**Entries on locating words and elements**

/---

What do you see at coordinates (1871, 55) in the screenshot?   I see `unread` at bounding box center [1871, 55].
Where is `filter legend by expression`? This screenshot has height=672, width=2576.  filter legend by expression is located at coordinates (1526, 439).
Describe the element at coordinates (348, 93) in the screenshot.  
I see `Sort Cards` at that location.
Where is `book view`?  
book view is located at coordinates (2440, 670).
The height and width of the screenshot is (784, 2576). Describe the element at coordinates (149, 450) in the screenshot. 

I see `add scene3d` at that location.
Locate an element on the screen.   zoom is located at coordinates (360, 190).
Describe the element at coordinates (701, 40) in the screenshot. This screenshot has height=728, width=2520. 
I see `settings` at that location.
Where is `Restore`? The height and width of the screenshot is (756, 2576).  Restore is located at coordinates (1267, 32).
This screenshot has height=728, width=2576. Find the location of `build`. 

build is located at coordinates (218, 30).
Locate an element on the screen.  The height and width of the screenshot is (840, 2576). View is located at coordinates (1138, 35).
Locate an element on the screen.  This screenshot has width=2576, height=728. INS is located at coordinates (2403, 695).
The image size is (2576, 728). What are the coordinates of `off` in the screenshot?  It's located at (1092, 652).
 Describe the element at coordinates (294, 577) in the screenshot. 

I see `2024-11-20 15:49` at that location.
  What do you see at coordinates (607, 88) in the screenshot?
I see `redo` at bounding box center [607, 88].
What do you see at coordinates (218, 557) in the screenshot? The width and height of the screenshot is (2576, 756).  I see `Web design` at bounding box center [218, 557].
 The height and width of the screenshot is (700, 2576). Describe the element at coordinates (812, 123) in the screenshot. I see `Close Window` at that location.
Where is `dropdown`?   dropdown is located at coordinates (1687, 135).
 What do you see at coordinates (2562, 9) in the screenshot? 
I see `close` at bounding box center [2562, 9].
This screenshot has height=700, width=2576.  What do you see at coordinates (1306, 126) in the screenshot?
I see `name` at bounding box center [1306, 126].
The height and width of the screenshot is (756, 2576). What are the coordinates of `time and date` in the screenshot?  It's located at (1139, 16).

\---

**What is being asked**
Rewrite all of the lines above as a numbered list, omitting any blank lines.

**The completed task**
1. What do you see at coordinates (1871, 55) in the screenshot?   I see `unread` at bounding box center [1871, 55].
2. Where is `filter legend by expression`? This screenshot has height=672, width=2576.  filter legend by expression is located at coordinates (1526, 439).
3. Describe the element at coordinates (348, 93) in the screenshot.  
4. I see `Sort Cards` at that location.
5. Where is `book view`?  
6. book view is located at coordinates (2440, 670).
7. The height and width of the screenshot is (784, 2576). Describe the element at coordinates (149, 450) in the screenshot. 
8. I see `add scene3d` at that location.
9. Locate an element on the screen.   zoom is located at coordinates (360, 190).
10. Describe the element at coordinates (701, 40) in the screenshot. This screenshot has height=728, width=2520. 
11. I see `settings` at that location.
12. Where is `Restore`? The height and width of the screenshot is (756, 2576).  Restore is located at coordinates (1267, 32).
13. This screenshot has height=728, width=2576. Find the location of `build`. 
14. build is located at coordinates (218, 30).
15. Locate an element on the screen.  The height and width of the screenshot is (840, 2576). View is located at coordinates (1138, 35).
16. Locate an element on the screen.  This screenshot has width=2576, height=728. INS is located at coordinates (2403, 695).
17. The image size is (2576, 728). What are the coordinates of `off` in the screenshot?  It's located at (1092, 652).
18.  Describe the element at coordinates (294, 577) in the screenshot. 
19. I see `2024-11-20 15:49` at that location.
20.   What do you see at coordinates (607, 88) in the screenshot?
21. I see `redo` at bounding box center [607, 88].
22. What do you see at coordinates (218, 557) in the screenshot? The width and height of the screenshot is (2576, 756).  I see `Web design` at bounding box center [218, 557].
23.  The height and width of the screenshot is (700, 2576). Describe the element at coordinates (812, 123) in the screenshot. I see `Close Window` at that location.
24. Where is `dropdown`?   dropdown is located at coordinates (1687, 135).
25.  What do you see at coordinates (2562, 9) in the screenshot? 
26. I see `close` at bounding box center [2562, 9].
27. This screenshot has height=700, width=2576.  What do you see at coordinates (1306, 126) in the screenshot?
28. I see `name` at bounding box center [1306, 126].
29. The height and width of the screenshot is (756, 2576). What are the coordinates of `time and date` in the screenshot?  It's located at (1139, 16).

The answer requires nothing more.